Only Trump doesn’t care about housing
It was August 15, 2024. Then candidate Donald Trump stepped out of his Bedminster, New Jersey, golf club’s columned clubhouse to a gaggle of reporters. He was flanked by tables of groceries and signs showing the rising cost of food. Also on one of the tables was a dollhouse, meant to represent the equally alarming rise in housing prices.
It was a speech about the economy, the single most important issue of the 2024 election cycle, full of promises that went right to the heart of Americans’ anxieties. While former President Joe Biden and then Vice President Kamala Harris were contorting themselves to posture a good economy that just needed more time to recover from the pandemic, Trump was preying on voters’ very real fears of unaffordable gas, groceries, and homes. It was obviously a winning message.
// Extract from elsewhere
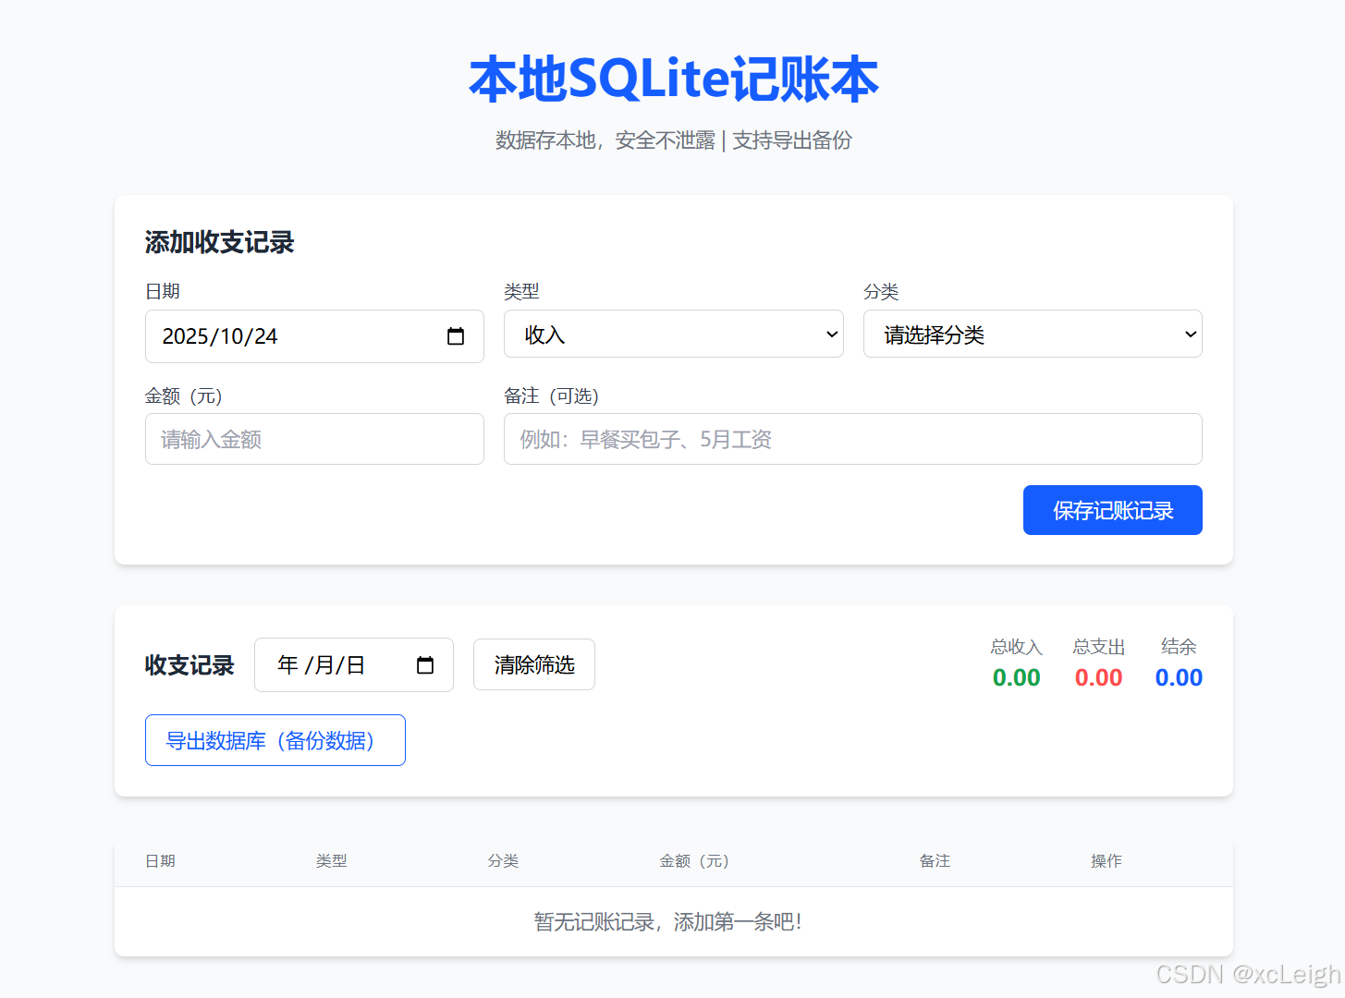
Task: Click the 日期 table column header
Action: [x=160, y=860]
In that speech, Trump promised, “We’re going to open up tracts of federal land for housing construction. We desperately need housing for people who can’t afford what’s going on now.”
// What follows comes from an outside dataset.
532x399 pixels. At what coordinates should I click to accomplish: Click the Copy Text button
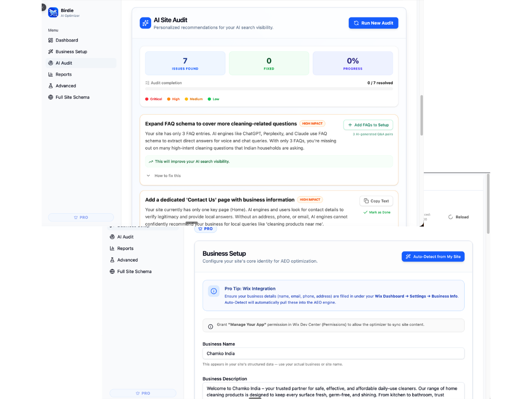[x=376, y=201]
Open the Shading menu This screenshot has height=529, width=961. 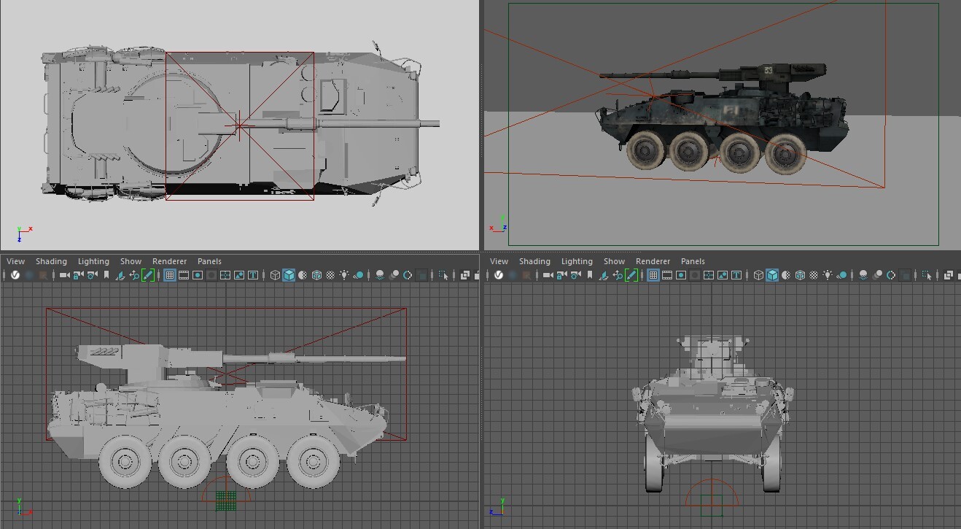[x=51, y=261]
As of mid-2023, there had been a housing shortage of nearly four million homes, according to the National Association of Realtors. Americans all over the country were either priced out of buying new homes due to low inventory, trapped in their existing homes by sky-high mortgage rates, or facing exorbitant rent hikes thanks to corporate investors buying up rental properties. Americans needed help, and Trump promised it.
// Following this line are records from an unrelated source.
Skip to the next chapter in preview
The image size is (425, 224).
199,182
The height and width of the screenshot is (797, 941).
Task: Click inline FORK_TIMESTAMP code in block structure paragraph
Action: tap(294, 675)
Cut to March of 2026, when Trump reportedly told House Speaker Mike Johnson, “No one gives a sh*t about housing.”
That kind of thinking may explain why Trump this week suddenly announced he was canceling a signing ceremony for the bipartisan “21st Century ROAD to Housing Act,” a housing bill co-sponsored by Sens. Elizabeth Warren and Tim Scott that passed the House 358-32 and was approved in the Senate on Monday.
Trump instead demanded Congress pass the SAVE America Act, his controversial election grievance bill that doesn’t have enough Republican support to get passed in the Senate.
It’s just the latest in a line of policy self-owns where Trump has seemingly intentionally made life more difficult for Republicans hoping to keep their majority. Despite midterm elections occurring in the midst of a blistering economy and an unpopular war, they were surely hoping the housing bill would give them something — anything — to brag about when they returned home to their districts.
And very much to the contrary, Americans do give a sh*t about housing. According to a recent survey by the Bipartisan Policy Center, a whopping 79% say the cost of housing is extremely or very important to them. Eighty-three percent say Congress should take action on the issue — like it just did. Eighty-nine percent say the House and Senate need to work together to pass affordable housing legislation — like they just did. And 63% say they would be more likely to vote for a lawmaker if they helped pass legislation to build more affordable homes and lower housing costs — like they just did.
There aren’t many issues that unite Americans like housing does, and very few bipartisan policy wins Congress can point to, and yet, Trump is holding that bill hostage in order to get his pet project — which doesn’t even have the support of his own party — pushed through.
If you’re trying to make sense of something so nonsensical, as I’m sure many Republican lawmakers are, it’s certainly sad but not actually all that complicated. Trump said what he needed to get reelected and then promptly abandoned his promises in order to pursue his own self-interests, even if those interests are bad for Republicans and bad for voters.
That’s just the kind of guy he is.
S.E. Cupp is the host of "S.E. Cupp Unfiltered" on CNN.